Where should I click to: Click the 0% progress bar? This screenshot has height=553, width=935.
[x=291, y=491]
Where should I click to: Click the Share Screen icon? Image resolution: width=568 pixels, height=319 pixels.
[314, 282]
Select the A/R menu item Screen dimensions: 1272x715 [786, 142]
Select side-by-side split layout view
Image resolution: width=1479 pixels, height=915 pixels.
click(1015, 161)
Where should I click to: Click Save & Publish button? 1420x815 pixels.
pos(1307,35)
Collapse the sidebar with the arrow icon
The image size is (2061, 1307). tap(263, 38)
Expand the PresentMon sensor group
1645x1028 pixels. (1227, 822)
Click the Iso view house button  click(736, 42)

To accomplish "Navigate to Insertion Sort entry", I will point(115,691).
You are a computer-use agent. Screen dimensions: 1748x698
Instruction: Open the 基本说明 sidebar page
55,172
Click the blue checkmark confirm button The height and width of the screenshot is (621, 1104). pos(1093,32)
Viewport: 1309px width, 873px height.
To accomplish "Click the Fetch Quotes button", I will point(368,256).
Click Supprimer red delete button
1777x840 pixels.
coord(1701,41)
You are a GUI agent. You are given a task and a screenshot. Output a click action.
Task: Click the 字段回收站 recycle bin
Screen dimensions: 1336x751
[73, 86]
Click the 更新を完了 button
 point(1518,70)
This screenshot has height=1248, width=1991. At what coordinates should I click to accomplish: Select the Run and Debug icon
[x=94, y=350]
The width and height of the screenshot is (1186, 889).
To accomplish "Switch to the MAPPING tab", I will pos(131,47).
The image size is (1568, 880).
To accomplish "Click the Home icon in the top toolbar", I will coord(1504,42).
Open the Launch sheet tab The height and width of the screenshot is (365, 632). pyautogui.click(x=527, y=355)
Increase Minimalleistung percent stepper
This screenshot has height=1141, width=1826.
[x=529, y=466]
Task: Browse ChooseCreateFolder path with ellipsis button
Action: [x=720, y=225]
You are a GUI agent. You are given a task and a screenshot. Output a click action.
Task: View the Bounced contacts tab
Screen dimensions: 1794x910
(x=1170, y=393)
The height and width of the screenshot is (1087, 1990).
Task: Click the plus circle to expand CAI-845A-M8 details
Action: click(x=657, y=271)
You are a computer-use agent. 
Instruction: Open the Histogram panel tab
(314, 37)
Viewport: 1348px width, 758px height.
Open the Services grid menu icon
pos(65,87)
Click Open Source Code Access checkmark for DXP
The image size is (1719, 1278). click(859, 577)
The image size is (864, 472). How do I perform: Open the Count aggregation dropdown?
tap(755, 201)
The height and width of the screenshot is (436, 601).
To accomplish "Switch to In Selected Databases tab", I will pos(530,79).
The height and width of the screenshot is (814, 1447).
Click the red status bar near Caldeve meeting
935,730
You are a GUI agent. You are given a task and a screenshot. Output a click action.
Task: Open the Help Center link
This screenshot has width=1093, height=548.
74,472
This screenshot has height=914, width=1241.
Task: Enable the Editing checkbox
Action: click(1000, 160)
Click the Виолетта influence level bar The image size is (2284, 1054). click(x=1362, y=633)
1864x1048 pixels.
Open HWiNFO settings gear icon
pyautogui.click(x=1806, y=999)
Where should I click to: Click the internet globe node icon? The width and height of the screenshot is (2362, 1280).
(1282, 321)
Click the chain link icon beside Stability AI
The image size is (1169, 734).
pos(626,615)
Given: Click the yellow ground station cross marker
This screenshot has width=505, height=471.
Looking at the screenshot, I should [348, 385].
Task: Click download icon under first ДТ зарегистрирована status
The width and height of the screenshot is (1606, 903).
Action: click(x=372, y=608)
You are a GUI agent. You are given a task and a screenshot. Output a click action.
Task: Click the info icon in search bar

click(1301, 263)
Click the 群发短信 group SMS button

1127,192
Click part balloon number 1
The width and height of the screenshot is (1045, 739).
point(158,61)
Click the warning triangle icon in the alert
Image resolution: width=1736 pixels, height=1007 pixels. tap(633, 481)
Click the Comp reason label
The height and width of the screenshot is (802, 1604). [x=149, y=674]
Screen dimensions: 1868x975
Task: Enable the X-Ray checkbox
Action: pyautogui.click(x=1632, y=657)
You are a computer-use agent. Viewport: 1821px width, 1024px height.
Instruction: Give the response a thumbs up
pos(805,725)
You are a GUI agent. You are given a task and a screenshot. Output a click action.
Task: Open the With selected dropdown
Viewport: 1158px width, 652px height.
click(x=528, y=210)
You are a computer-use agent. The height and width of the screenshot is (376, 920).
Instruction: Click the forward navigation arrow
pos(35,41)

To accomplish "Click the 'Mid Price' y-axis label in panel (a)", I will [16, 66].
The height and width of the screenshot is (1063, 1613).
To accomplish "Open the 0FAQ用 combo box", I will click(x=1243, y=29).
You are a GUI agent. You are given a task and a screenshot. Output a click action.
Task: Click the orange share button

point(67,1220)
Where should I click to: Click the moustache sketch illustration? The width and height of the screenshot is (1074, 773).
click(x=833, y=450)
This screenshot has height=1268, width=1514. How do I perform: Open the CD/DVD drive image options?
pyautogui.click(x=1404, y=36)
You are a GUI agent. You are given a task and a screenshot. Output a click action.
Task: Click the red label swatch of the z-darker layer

+--

=== Exercise instructions ===
Please return all of the entries shown above, exactly as they stand.

=== Your response ===
Where should I click to: Click the 0% progress bar? This screenshot has height=553, width=935.
[x=291, y=491]
Where should I click to: Click the Share Screen icon? Image resolution: width=568 pixels, height=319 pixels.
[314, 282]
Select the A/R menu item Screen dimensions: 1272x715 [786, 142]
Select side-by-side split layout view
Image resolution: width=1479 pixels, height=915 pixels.
click(1015, 161)
Where should I click to: Click Save & Publish button? 1420x815 pixels.
pos(1307,35)
Collapse the sidebar with the arrow icon
The image size is (2061, 1307). tap(263, 38)
Expand the PresentMon sensor group
1645x1028 pixels. (1227, 822)
Click the Iso view house button  click(736, 42)

To accomplish "Navigate to Insertion Sort entry", I will point(115,691).
You are a computer-use agent. Screen dimensions: 1748x698
Instruction: Open the 基本说明 sidebar page
55,172
Click the blue checkmark confirm button The height and width of the screenshot is (621, 1104). pos(1093,32)
Viewport: 1309px width, 873px height.
To accomplish "Click the Fetch Quotes button", I will point(368,256).
Click Supprimer red delete button
1777x840 pixels.
coord(1701,41)
You are a GUI agent. You are given a task and a screenshot. Output a click action.
Task: Click the 字段回收站 recycle bin
Screen dimensions: 1336x751
[73, 86]
Click the 更新を完了 button
 point(1518,70)
This screenshot has height=1248, width=1991. At what coordinates should I click to accomplish: Select the Run and Debug icon
[x=94, y=350]
The width and height of the screenshot is (1186, 889).
To accomplish "Switch to the MAPPING tab", I will pos(131,47).
The image size is (1568, 880).
To accomplish "Click the Home icon in the top toolbar", I will coord(1504,42).
Open the Launch sheet tab The height and width of the screenshot is (365, 632). pyautogui.click(x=527, y=355)
Increase Minimalleistung percent stepper
This screenshot has height=1141, width=1826.
[x=529, y=466]
Task: Browse ChooseCreateFolder path with ellipsis button
Action: [x=720, y=225]
You are a GUI agent. You are given a task and a screenshot. Output a click action.
Task: View the Bounced contacts tab
Screen dimensions: 1794x910
(x=1170, y=393)
The height and width of the screenshot is (1087, 1990).
Task: Click the plus circle to expand CAI-845A-M8 details
Action: click(x=657, y=271)
You are a computer-use agent. 
Instruction: Open the Histogram panel tab
(314, 37)
Viewport: 1348px width, 758px height.
Open the Services grid menu icon
pos(65,87)
Click Open Source Code Access checkmark for DXP
The image size is (1719, 1278). click(859, 577)
The image size is (864, 472). How do I perform: Open the Count aggregation dropdown?
tap(755, 201)
The height and width of the screenshot is (436, 601).
To accomplish "Switch to In Selected Databases tab", I will pos(530,79).
The height and width of the screenshot is (814, 1447).
Click the red status bar near Caldeve meeting
935,730
You are a GUI agent. You are given a task and a screenshot. Output a click action.
Task: Open the Help Center link
This screenshot has width=1093, height=548.
74,472
This screenshot has height=914, width=1241.
Task: Enable the Editing checkbox
Action: click(1000, 160)
Click the Виолетта influence level bar The image size is (2284, 1054). click(x=1362, y=633)
1864x1048 pixels.
Open HWiNFO settings gear icon
pyautogui.click(x=1806, y=999)
Where should I click to: Click the internet globe node icon? The width and height of the screenshot is (2362, 1280).
(1282, 321)
Click the chain link icon beside Stability AI
The image size is (1169, 734).
pos(626,615)
Given: Click the yellow ground station cross marker
This screenshot has width=505, height=471.
Looking at the screenshot, I should [348, 385].
Task: Click download icon under first ДТ зарегистрирована status
The width and height of the screenshot is (1606, 903).
Action: click(x=372, y=608)
You are a GUI agent. You are given a task and a screenshot. Output a click action.
Task: Click the info icon in search bar

click(1301, 263)
Click the 群发短信 group SMS button

1127,192
Click part balloon number 1
The width and height of the screenshot is (1045, 739).
point(158,61)
Click the warning triangle icon in the alert
Image resolution: width=1736 pixels, height=1007 pixels. tap(633, 481)
Click the Comp reason label
The height and width of the screenshot is (802, 1604). [x=149, y=674]
Screen dimensions: 1868x975
Task: Enable the X-Ray checkbox
Action: pyautogui.click(x=1632, y=657)
You are a computer-use agent. Viewport: 1821px width, 1024px height.
Instruction: Give the response a thumbs up
pos(805,725)
You are a GUI agent. You are given a task and a screenshot. Output a click action.
Task: Open the With selected dropdown
Viewport: 1158px width, 652px height.
click(x=528, y=210)
You are a computer-use agent. The height and width of the screenshot is (376, 920).
Instruction: Click the forward navigation arrow
pos(35,41)

To accomplish "Click the 'Mid Price' y-axis label in panel (a)", I will [16, 66].
The height and width of the screenshot is (1063, 1613).
To accomplish "Open the 0FAQ用 combo box", I will click(x=1243, y=29).
You are a GUI agent. You are given a task and a screenshot. Output a click action.
Task: Click the orange share button

point(67,1220)
Where should I click to: Click the moustache sketch illustration? The width and height of the screenshot is (1074, 773).
click(x=833, y=450)
This screenshot has height=1268, width=1514. How do I perform: Open the CD/DVD drive image options?
pyautogui.click(x=1404, y=36)
You are a GUI agent. You are given a task and a screenshot. Output a click action.
Task: Click the red label swatch of the z-darker layer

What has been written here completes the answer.